Purtroppo, tutti sappiamo che questo è semplicemente impossibile. Di conseguenza,
come sempre, nella dichiarazione finale abbondano equilibrismi che a volte rasentano
l’ossimoro.
Per capire l’importanza del nucleare in questo quadro, bisogna mettere assieme un po’ di numeri.
I numeri che impongono una riflessione
Negli ultimi 28 anni, siamo passati da COP1, che si tenne a Berlino nel 1995 con soli 84 Paesi partecipati, a COP28, dove i Paesi sono stati 197, praticamente tutti. Limitandoci alle sole emissioni di CO2 da combustibili fossili e industria, oggi la quantità emessa nel mondo è il 60% in più del 1995 e le emissioni cumulate negli ultimi 28 anni hanno quasi raggiunto quelle cumulate dal 1850 al 1995. Si può sempre argomentare che senza le 28 dichiarazioni finali, faticosamente messe insieme alla fine di ogni COP, i risultati sarebbero stati peggiori, ma qualche ulteriore numero aiuta a farsi un’idea più precisa del quantum.
L’Unione Europea, che sin dalla prima COP si è autoassegnata il ruolo di apripista, di esempio per il resto del mondo e per questo ha varato in questi 28 anni una serie molto lunga di direttive e regolamenti per abbattere le emissioni, ha effettivamente ridotto quelle di CO2 , da 3,6 a 2,8 miliardi di tonnellate/anno, 800 milioni di tonnellate/anno in meno.

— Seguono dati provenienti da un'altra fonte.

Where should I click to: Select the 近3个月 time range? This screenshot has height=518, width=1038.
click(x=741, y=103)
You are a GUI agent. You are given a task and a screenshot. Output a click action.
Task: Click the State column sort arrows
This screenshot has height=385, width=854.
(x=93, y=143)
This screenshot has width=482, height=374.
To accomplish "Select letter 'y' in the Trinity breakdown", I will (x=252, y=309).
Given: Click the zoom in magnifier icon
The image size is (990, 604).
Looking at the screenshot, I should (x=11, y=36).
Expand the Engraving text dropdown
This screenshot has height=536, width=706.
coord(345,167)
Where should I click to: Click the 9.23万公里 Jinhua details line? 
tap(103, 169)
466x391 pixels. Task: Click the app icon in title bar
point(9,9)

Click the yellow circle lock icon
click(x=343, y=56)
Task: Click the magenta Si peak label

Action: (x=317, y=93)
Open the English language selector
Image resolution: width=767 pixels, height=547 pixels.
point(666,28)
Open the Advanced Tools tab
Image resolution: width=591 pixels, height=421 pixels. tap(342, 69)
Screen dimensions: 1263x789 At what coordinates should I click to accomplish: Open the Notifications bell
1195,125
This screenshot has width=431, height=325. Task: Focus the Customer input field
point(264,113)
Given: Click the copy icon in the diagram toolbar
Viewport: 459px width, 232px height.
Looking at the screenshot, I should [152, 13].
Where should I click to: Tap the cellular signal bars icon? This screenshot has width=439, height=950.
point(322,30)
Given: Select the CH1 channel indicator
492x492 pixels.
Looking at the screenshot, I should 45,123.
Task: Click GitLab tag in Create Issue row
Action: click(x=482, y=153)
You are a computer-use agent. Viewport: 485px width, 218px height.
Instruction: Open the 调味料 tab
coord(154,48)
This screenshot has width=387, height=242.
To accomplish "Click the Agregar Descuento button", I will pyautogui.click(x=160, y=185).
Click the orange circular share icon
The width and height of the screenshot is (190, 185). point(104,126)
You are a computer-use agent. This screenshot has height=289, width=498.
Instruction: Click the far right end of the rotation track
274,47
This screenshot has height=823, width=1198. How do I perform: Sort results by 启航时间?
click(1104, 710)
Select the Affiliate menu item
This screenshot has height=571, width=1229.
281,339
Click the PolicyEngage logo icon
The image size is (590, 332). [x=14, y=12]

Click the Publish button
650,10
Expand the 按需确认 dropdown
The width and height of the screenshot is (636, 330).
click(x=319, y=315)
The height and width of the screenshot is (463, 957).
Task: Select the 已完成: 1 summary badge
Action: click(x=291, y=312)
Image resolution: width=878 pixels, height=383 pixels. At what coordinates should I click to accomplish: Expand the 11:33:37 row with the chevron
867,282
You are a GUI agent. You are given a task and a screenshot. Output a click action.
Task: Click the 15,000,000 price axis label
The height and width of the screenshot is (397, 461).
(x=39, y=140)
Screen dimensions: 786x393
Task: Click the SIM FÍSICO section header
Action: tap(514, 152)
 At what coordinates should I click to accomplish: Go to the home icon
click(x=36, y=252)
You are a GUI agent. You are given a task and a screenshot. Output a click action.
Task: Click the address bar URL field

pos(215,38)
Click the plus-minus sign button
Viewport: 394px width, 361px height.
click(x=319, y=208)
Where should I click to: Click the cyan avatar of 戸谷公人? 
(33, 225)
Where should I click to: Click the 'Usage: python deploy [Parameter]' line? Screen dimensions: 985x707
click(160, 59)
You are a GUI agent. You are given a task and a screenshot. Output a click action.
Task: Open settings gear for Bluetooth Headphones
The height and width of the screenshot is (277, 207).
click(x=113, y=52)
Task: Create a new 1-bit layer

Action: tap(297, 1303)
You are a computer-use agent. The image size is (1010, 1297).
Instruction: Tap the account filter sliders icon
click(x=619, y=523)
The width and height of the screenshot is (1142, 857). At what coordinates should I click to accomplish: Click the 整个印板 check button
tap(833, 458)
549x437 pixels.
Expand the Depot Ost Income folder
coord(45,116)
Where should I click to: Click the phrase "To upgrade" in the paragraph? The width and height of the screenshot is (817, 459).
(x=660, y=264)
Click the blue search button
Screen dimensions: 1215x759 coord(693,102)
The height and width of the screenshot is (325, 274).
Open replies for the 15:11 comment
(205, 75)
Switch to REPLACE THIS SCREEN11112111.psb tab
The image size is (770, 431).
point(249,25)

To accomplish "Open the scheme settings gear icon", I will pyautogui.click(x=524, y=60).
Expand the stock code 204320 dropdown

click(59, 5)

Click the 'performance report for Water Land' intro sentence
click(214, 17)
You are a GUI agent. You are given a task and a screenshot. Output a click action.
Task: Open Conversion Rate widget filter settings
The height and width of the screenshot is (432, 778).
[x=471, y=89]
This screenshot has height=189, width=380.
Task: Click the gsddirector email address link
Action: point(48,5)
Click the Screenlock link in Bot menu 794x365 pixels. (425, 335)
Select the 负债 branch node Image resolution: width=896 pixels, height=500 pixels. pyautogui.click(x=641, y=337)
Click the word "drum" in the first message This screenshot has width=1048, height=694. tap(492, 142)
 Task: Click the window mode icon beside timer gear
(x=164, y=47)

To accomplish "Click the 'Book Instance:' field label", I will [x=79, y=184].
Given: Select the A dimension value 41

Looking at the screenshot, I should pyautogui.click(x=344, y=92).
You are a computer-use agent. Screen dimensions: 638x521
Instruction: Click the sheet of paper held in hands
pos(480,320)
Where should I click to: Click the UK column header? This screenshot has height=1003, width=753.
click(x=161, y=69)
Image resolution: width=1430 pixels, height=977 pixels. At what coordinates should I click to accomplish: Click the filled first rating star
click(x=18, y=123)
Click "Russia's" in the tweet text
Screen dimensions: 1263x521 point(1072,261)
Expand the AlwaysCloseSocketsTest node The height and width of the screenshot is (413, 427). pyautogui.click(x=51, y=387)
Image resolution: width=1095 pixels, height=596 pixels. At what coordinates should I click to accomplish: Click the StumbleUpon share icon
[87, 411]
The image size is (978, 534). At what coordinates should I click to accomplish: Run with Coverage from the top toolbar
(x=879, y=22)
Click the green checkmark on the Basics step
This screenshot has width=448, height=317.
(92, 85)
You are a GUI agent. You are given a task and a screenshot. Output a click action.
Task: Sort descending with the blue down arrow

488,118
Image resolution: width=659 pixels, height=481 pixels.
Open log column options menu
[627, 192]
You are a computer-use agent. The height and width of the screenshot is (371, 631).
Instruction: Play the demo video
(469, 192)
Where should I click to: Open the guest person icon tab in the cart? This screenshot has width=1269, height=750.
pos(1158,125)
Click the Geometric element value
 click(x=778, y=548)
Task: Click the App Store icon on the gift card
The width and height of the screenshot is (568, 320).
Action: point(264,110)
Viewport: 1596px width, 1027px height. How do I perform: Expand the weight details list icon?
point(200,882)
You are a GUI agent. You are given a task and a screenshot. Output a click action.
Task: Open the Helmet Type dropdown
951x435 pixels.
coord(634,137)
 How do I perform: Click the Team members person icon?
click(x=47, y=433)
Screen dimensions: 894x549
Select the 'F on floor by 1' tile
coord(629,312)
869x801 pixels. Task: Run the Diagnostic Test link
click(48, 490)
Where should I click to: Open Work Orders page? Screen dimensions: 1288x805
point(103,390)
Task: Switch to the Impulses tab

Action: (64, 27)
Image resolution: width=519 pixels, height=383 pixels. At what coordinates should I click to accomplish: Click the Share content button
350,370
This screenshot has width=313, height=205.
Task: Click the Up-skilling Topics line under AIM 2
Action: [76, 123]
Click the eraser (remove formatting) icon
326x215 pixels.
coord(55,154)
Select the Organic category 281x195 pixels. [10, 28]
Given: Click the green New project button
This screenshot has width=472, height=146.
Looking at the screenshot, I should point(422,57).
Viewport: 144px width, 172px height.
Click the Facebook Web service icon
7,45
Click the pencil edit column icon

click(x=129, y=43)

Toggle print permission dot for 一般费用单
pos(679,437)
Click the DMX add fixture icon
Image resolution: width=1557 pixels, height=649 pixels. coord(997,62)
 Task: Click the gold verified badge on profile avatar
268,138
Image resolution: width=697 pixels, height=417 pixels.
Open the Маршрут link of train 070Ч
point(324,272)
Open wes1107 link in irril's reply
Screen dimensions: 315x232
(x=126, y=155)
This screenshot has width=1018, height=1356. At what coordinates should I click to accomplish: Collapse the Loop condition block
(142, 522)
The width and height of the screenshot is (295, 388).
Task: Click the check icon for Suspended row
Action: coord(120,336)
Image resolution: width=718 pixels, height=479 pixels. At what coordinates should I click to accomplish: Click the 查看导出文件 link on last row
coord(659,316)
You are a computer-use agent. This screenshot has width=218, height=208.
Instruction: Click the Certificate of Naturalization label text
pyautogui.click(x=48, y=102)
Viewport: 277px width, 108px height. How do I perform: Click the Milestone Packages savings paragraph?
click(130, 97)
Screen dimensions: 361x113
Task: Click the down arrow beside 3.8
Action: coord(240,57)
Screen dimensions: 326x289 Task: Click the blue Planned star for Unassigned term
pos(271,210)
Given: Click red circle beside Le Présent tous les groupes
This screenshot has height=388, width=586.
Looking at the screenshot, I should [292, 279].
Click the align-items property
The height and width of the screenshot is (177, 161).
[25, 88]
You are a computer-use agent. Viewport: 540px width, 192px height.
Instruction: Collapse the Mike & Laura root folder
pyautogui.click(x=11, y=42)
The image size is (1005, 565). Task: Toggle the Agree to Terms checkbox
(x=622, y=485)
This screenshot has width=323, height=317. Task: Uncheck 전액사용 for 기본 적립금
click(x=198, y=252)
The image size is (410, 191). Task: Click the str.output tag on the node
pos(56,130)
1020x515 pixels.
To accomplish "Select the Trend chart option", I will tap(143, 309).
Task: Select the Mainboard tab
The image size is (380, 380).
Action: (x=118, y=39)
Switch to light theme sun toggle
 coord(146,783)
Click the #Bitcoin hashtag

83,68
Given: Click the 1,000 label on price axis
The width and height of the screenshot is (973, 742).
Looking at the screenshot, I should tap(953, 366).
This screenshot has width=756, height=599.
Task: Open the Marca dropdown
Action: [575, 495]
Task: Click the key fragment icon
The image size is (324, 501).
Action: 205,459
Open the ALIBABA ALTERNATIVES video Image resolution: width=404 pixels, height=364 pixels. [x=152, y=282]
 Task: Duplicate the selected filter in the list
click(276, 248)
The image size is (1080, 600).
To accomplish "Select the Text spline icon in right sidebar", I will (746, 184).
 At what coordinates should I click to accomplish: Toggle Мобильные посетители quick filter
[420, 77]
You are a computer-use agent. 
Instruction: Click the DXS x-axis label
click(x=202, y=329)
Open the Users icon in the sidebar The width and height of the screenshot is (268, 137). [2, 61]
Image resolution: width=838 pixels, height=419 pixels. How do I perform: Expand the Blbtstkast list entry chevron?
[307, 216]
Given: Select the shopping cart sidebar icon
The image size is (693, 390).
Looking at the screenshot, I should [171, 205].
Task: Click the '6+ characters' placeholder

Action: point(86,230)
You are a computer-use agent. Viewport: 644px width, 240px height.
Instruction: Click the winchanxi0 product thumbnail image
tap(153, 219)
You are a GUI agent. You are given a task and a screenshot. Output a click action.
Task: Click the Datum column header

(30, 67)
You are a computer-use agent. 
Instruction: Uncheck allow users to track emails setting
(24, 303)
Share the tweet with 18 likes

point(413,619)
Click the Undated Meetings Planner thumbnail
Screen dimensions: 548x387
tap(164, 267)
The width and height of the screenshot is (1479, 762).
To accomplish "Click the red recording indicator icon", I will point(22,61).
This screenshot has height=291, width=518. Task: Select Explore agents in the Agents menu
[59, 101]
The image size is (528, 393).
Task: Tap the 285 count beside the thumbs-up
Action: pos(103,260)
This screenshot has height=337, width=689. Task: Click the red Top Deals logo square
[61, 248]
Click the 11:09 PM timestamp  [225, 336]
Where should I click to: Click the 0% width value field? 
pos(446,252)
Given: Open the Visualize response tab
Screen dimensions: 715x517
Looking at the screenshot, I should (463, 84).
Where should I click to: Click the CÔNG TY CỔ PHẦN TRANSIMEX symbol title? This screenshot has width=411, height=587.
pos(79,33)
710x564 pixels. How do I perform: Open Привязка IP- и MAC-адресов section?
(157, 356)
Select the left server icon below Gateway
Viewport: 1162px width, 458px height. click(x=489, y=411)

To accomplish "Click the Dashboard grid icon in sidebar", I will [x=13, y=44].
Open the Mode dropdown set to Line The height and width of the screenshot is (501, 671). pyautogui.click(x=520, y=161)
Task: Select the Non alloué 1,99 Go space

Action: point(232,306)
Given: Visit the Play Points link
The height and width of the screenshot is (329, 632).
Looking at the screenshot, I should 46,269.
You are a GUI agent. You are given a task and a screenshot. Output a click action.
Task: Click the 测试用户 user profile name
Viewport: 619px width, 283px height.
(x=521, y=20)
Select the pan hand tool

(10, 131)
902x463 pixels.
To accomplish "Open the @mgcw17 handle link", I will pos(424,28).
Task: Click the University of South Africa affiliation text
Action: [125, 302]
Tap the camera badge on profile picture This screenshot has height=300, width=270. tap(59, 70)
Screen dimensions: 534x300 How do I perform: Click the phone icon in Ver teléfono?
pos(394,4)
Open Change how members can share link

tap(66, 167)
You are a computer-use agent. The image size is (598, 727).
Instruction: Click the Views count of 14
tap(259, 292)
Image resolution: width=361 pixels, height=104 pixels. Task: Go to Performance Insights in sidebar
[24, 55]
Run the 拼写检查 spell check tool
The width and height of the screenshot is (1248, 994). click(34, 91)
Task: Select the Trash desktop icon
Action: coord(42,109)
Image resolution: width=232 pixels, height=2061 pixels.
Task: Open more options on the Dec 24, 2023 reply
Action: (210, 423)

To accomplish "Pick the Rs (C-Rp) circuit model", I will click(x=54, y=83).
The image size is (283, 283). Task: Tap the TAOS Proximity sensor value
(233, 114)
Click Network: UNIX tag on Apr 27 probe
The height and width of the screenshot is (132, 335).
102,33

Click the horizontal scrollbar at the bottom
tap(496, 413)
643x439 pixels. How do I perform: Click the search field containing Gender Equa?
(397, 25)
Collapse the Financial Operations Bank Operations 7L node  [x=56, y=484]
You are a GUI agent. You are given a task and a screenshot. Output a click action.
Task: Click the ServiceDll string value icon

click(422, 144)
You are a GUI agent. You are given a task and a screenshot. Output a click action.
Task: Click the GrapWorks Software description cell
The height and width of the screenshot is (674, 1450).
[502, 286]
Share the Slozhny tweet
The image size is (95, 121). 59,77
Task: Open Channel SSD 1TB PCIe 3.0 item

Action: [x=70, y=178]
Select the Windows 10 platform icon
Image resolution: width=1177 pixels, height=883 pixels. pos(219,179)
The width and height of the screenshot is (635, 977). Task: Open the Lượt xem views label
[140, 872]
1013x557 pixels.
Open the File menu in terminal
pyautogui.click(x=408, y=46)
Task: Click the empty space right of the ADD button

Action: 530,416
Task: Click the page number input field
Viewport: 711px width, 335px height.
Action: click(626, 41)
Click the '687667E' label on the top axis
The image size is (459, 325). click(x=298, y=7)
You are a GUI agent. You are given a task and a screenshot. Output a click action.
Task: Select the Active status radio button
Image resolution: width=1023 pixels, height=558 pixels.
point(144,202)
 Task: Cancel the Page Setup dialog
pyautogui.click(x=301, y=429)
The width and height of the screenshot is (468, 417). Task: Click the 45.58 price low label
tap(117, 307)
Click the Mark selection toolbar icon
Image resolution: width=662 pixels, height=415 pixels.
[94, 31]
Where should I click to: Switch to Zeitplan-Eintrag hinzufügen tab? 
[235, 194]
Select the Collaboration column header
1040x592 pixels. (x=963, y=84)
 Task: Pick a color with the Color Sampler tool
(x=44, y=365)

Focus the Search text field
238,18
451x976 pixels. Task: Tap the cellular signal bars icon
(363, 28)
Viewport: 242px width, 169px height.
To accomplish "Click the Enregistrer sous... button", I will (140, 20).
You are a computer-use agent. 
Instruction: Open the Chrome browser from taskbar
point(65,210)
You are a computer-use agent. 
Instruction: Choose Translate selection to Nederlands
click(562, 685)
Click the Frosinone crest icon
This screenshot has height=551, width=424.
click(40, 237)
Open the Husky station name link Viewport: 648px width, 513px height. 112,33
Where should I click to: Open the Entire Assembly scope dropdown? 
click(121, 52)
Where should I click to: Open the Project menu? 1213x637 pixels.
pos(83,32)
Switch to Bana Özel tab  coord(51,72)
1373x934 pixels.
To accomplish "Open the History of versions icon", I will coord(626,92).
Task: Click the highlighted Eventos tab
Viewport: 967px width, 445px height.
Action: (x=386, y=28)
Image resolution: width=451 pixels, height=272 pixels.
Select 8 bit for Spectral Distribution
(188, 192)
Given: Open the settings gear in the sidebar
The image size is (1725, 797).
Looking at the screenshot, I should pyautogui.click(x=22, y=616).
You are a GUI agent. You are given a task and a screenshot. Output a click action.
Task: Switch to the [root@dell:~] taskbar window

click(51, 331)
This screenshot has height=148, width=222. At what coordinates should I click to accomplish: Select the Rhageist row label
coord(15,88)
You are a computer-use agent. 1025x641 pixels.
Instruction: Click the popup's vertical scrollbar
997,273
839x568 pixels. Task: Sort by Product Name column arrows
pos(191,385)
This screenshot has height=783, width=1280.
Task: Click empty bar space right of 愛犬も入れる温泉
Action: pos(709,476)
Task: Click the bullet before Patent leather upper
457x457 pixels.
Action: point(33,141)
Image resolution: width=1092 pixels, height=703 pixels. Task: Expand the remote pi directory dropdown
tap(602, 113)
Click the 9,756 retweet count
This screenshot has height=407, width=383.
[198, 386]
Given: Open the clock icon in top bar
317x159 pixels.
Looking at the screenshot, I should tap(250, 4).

Ma non l’hanno seguita nemmeno gli altri Paesi sviluppati più virtuosi (si fa per dire): meno 190 milioni di tonnellate/anno il Giappone, meno 40 gli Stati Uniti.
Non parliamo poi di Cina e India, che da sole, oggi emettono 11 miliardi di tonnellate/anno in più rispetto al 1995. Così, mentre l’Unione Europea, faticosamente tagliava 800 milioni di tonnellate/anno, il resto del mondo incrementava le emissioni annue di ben 15 miliardi di tonnellate. Con il risultato che oggi le emissioni di CO2 dell’Unione
Europea sono poco più del 9% del totale mondiale e quelle di tutti i gas serra appena il 6% (quelle dell’Italia 0,9 e 0,65%, rispettivamente).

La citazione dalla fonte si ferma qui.